§ To-do list
1. For each statement below, say whether it agrees with the Fit Birch page. Answer yes or no and quote the deciding words of the page. (a) The algorithm is offered as an alternative to MiniBatchKMeans. (b) The cluster centroids are read off the root of the tree. (c) The Clusterer parameter takes a number.
2. Set down, word for word, the part of the Fit Birch page that opens with the words containing "BIRCH (Balanced Iterative" and closes with "the processing toolbox.".

### Selected extract ###

Fit Birch
Implements the BIRCH clustering algorithm. It is a memory-efficient, online-learning algorithm provided as an alternative to MiniBatchKMeans. It constructs a tree data structure with the cluster centroids being read off the leaf. These can be either the final cluster centroids or can be provided as input to another clustering algorithm such as AgglomerativeClustering.
BIRCH (Balanced Iterative Reducing and Clustering using Hierarchies) is an algorithm for efficiently clustering large datasets by creating a hierarchical structure of clusters through node splitting and merging operations.
Usage:
Open the algorithm from the processing toolbox.
Load an existing training dataset or create one by clicking the processing algorithm icon, then click run.
Parameters
- Clusterer [string]
Scikit-learn python code. See Birch for information on different parameters.

### Source data ###

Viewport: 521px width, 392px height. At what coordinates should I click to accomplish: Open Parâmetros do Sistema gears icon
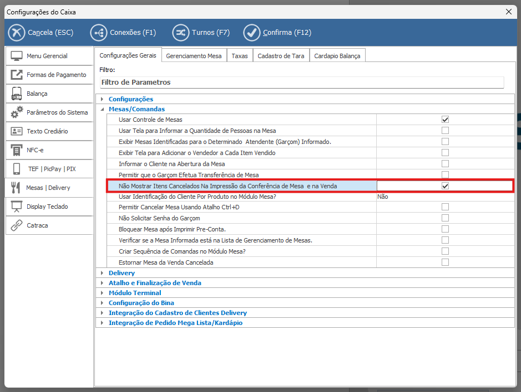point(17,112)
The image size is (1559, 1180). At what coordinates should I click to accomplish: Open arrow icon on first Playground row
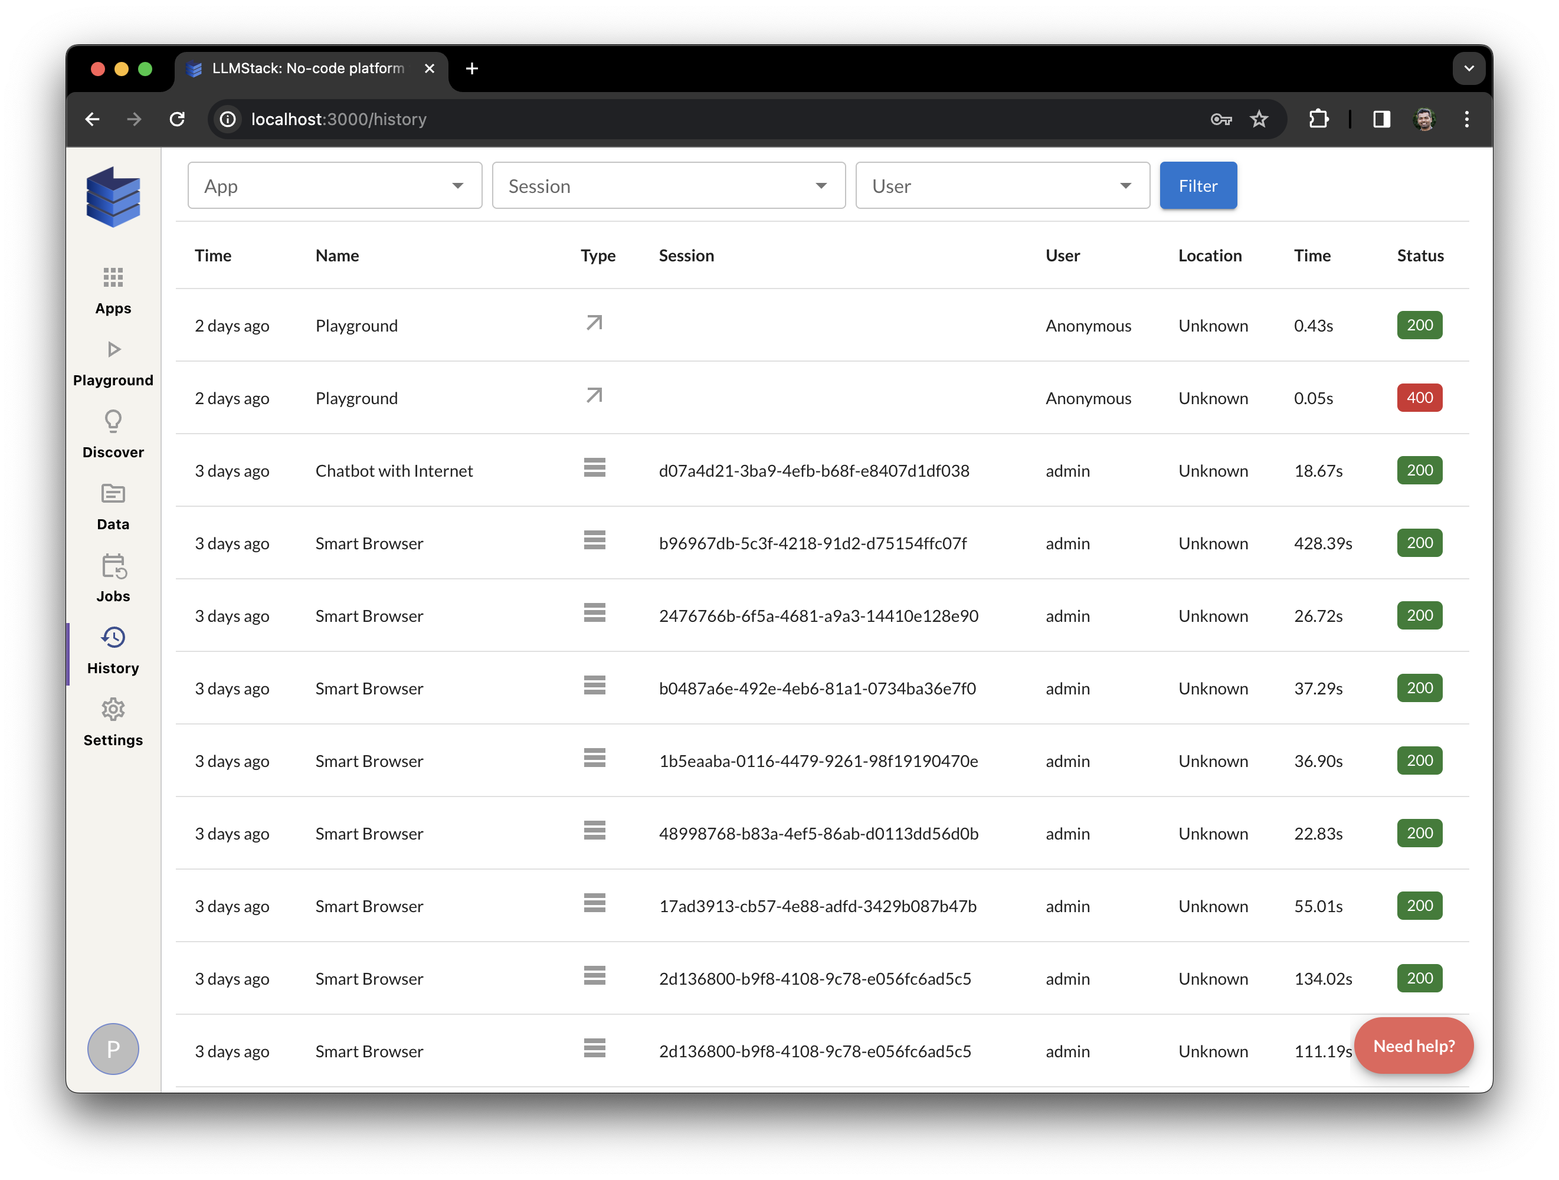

###

§ Task results
1.
(a) Yes: "provided as an alternative to MiniBatchKMeans."
(b) No: "with the cluster centroids being read off the leaf."
(c) No: "Clusterer [string]."

2.
BIRCH (Balanced Iterative Reducing and Clustering using Hierarchies) is an algorithm for efficiently clustering large datasets by creating a hierarchical structure of clusters through node splitting and merging operations.
Usage:
Open the algorithm from the processing toolbox.